Segurança para as Mulheres em nossas aldeias e acampamentos

  1. A Delegacia da Mulher funcione por período integral, inclusive aos finais de semana e feriado e atendimento diferenciado, respeitando a diversidade da língua e da cultura da mulher indígena;
  2. Criação e implementação de um centro de atendimento para a mulher indígena na aldeia Jaguapiru-Dourados.
  3. Sejam efetivadas e reforçadas os programas de segurança dentro das aldeias com especial atenção a mulher indígena, garantido o plantão de atendimento à noite e finais de semana.
  4. Sejam implementadas e efetivadas políticas específicas e diferenciadas bem como a promoção de programas de prevenção e combate a violência e descriminação contra a mulher indígena.
  5. Sejam criados, implementados e efetivados programas de capacitação de servidores (as) públicos(as) em gênero, cultura  e direitos humanos, de forma a garantir o direito à diversidade de língua e cultura das mulheres indígenas.

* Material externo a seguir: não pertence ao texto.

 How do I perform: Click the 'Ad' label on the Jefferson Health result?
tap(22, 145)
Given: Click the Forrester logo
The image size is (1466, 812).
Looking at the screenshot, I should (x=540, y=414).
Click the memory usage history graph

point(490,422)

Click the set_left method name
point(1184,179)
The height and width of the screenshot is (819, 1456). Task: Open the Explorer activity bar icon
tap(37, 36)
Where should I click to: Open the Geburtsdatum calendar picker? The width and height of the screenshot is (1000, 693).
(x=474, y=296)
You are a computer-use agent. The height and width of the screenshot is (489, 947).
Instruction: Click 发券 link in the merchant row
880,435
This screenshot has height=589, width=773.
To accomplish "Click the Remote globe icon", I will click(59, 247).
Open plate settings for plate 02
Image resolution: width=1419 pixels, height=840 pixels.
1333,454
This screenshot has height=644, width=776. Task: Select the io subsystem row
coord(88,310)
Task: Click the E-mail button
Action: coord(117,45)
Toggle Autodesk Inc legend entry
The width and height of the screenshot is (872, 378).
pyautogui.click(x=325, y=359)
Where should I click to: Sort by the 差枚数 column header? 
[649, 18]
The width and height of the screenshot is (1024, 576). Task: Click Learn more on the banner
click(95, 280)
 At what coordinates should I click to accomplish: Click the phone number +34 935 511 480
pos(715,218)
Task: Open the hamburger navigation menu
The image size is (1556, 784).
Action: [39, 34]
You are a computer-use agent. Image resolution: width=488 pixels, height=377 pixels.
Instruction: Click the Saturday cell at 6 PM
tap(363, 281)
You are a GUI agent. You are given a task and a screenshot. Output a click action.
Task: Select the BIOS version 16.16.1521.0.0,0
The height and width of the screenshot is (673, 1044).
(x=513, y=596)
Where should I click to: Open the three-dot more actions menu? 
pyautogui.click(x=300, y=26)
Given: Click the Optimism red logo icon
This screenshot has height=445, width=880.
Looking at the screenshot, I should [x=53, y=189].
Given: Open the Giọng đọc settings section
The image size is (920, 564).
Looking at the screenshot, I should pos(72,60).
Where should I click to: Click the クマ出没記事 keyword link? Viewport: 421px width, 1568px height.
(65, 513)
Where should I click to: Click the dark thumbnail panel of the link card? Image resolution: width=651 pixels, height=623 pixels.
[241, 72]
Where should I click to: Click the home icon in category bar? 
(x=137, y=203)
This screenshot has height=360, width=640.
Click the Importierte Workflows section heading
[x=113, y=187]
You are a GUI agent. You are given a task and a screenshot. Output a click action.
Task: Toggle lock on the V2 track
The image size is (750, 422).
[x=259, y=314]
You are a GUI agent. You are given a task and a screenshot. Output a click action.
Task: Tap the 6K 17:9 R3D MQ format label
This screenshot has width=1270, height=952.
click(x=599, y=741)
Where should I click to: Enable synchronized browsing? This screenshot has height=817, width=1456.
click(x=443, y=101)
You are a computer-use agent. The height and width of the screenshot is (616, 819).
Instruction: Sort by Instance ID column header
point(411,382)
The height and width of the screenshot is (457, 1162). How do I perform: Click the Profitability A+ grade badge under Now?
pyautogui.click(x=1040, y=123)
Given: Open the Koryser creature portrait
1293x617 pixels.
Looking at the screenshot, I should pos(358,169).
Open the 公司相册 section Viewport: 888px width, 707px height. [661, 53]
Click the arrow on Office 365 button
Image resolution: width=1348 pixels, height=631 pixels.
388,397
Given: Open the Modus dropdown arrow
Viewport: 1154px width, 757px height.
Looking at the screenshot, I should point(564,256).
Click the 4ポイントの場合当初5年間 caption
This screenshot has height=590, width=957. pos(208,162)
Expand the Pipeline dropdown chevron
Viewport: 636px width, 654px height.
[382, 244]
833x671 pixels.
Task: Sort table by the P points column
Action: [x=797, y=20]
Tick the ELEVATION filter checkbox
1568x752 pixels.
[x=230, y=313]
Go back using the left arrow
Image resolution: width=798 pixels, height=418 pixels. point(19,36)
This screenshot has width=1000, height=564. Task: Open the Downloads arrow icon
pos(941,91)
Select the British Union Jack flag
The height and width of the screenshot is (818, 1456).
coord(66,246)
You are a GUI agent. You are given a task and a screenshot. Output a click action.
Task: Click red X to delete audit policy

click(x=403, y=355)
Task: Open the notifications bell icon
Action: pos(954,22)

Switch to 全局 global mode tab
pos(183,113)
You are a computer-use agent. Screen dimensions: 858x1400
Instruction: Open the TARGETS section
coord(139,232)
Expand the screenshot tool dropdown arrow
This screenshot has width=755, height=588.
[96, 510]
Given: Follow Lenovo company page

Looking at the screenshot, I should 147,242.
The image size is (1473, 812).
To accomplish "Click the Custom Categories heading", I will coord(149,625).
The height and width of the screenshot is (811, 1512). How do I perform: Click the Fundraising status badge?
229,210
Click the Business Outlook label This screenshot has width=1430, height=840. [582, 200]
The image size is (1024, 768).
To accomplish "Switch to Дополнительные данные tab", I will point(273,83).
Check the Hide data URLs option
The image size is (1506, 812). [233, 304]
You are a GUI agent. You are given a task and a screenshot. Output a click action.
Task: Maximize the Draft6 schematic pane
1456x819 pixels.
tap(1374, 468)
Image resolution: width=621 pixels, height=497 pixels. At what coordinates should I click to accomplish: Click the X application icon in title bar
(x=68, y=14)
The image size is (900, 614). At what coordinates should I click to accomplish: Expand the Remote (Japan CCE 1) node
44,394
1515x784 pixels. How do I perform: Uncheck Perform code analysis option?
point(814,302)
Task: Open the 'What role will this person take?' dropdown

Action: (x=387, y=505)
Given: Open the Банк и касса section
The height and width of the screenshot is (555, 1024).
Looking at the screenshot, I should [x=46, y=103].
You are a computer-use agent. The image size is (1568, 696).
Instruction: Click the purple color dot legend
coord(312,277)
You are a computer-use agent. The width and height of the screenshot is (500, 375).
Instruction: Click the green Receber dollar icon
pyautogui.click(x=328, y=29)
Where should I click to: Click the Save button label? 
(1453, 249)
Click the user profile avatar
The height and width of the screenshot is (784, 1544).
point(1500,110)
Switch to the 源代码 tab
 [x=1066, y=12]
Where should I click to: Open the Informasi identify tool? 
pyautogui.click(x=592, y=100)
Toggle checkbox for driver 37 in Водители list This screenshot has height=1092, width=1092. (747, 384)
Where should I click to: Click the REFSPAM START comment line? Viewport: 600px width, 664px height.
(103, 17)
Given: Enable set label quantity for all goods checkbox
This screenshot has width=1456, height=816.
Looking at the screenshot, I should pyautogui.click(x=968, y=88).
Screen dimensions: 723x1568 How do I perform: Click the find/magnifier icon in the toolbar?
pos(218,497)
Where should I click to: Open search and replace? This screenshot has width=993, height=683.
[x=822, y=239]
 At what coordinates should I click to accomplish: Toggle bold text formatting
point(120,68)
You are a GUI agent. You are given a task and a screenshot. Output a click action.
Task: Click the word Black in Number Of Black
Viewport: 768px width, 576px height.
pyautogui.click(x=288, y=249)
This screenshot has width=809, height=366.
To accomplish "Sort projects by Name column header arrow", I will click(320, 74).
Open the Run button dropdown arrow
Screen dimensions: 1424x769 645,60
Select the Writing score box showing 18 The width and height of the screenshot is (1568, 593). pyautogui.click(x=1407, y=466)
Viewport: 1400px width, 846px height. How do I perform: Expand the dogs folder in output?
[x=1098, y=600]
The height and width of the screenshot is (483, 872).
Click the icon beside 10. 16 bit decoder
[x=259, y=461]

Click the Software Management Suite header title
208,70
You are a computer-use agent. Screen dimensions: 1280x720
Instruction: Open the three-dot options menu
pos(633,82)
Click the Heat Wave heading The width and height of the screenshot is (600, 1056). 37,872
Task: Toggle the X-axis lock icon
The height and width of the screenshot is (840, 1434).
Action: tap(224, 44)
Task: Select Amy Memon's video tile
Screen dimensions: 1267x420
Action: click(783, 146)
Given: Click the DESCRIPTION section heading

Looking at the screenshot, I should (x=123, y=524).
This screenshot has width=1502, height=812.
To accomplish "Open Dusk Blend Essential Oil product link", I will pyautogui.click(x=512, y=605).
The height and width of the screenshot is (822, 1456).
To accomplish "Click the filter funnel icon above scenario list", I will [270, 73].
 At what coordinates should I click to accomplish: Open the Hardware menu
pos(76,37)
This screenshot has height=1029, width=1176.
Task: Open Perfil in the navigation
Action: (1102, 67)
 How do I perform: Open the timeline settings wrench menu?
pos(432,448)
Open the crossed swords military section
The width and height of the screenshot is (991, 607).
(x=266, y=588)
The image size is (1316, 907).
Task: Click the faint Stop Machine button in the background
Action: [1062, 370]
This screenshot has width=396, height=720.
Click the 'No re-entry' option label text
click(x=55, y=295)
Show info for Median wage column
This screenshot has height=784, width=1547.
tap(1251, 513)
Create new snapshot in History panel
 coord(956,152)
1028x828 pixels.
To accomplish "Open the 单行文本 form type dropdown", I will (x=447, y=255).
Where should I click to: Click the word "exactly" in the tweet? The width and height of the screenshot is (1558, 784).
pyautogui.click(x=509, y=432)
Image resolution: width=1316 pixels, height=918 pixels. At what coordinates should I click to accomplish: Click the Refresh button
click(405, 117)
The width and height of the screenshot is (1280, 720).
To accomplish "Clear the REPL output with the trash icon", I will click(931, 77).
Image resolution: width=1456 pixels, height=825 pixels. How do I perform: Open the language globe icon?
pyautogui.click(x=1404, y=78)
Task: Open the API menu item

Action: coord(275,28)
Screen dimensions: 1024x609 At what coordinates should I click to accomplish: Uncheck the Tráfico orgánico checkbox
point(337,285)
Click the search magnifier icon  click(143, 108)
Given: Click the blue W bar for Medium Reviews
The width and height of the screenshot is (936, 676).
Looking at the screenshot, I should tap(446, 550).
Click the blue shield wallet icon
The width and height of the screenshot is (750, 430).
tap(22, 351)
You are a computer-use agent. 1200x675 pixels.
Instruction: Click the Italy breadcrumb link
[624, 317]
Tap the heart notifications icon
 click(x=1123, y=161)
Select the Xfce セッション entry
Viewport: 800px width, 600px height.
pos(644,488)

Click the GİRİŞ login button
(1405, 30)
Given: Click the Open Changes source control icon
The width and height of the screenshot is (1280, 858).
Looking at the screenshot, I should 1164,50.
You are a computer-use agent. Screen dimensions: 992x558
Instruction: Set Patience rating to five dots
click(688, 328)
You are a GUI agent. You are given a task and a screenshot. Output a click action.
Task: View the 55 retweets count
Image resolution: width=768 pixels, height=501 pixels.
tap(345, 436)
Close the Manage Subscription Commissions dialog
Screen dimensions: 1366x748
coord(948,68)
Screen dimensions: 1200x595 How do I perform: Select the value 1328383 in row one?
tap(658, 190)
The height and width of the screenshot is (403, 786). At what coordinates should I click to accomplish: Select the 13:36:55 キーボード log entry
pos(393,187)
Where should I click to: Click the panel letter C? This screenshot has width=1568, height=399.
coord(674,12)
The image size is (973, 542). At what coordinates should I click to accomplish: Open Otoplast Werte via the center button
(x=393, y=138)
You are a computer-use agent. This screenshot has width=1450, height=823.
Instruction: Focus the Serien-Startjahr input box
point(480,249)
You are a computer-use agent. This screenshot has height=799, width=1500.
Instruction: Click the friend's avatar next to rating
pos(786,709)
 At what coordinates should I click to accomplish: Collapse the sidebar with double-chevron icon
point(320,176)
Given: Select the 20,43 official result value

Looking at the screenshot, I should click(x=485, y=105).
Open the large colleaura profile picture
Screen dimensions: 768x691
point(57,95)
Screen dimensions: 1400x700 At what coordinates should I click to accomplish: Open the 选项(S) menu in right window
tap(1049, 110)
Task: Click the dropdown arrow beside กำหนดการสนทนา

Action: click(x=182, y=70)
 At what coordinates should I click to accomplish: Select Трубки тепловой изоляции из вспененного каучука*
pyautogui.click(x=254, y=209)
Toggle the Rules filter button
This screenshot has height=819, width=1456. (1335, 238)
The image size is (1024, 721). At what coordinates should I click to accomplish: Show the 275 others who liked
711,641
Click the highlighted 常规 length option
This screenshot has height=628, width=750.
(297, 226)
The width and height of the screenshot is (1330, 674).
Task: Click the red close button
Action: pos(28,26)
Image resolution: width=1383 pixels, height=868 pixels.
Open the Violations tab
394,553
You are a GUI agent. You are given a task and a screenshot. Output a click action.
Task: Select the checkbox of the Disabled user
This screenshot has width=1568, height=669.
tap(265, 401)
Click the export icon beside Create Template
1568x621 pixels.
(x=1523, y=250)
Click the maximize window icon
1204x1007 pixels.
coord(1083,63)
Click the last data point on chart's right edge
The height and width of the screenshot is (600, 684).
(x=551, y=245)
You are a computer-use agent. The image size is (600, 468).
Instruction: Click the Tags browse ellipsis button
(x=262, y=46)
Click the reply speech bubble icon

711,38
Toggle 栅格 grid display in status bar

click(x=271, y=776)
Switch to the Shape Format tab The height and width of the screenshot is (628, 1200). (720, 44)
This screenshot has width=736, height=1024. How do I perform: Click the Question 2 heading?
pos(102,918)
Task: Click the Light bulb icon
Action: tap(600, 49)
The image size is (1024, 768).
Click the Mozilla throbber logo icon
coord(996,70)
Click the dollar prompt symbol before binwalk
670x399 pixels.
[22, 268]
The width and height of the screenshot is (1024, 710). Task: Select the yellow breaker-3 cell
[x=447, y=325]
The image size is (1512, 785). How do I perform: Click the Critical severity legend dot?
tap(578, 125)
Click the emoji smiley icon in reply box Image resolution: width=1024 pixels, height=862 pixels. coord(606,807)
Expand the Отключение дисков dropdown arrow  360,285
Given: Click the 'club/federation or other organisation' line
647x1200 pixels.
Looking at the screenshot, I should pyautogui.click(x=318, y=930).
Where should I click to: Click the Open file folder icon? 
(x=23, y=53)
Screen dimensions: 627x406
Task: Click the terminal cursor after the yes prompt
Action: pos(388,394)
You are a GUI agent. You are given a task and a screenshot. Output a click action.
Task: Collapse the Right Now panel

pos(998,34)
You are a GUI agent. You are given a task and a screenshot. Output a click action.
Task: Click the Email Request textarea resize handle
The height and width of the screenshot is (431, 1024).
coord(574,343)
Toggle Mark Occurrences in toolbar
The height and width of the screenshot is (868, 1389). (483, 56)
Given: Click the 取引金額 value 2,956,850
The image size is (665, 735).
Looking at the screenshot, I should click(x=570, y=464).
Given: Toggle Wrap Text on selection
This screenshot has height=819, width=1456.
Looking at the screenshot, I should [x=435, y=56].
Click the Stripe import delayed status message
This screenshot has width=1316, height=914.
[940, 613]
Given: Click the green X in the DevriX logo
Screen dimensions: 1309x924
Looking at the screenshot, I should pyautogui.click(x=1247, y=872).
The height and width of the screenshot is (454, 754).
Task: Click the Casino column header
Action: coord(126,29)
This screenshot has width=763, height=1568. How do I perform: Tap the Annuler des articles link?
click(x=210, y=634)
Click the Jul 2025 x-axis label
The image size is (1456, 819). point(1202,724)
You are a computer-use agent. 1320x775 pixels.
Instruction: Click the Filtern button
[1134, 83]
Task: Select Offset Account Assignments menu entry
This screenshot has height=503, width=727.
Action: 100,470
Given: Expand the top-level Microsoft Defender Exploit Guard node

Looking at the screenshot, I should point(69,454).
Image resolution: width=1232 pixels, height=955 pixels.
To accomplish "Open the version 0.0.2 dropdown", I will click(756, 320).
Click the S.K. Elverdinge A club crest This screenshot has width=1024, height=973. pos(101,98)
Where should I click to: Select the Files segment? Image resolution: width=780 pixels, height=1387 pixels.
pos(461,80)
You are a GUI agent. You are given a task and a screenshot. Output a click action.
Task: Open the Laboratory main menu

Saúde diferenciada e de qualidade e para a mulher indígena

  1. Que haja melhoria da qualidade de atendimento à população indígena em geral e em particular à mulher indígena. Que a SESAI assume sua responsabilidade e que o atendimento chegue às bases com qualidade e agilidade. “Estamos cansadas e ver nossas companheiras morrendo nas filas dos postos de saúde!”
  2.  Sejam criados, implementados e efetivados programas de capacitação em gênero, língua e direitos humanos aos agentes e demais profissionais da saúde de forma a garantir um atendimento humanizado e diferenciado às mulheres indígenas.
  3.  Sejam estabelecidos postos de saúde nos acampamentos tendo assegurados sua estrutura de recursos humanos, material e saneamento básico.
  4.  Implantação e implementação de mecanismos adequados de efetivo monitoramento e avaliação dos impactos ambientais dos projetos de monocultura e uso indiscriminado de agrotóxicos que atingem diretamente nossas aldeias causando intoxicações, envenenamentos e mortes.
  5. O acesso à água de qualidade é um direito humano básico. Garantir o acesso à água de qualidade e em quantidade suficiente em nossas aldeias (atenção especial a aldeia Bororó- Dourados).
  6. Criaçao de CAP’s, CREAS, CRAS e Posto de Saúde na aldeia Jaguapiru- Dourados, de modo a responder a demanda.
  7.  Que a SESAI planeje a compra de ambulância pra os postos de saúde que atenda as aldeias em tempo integral.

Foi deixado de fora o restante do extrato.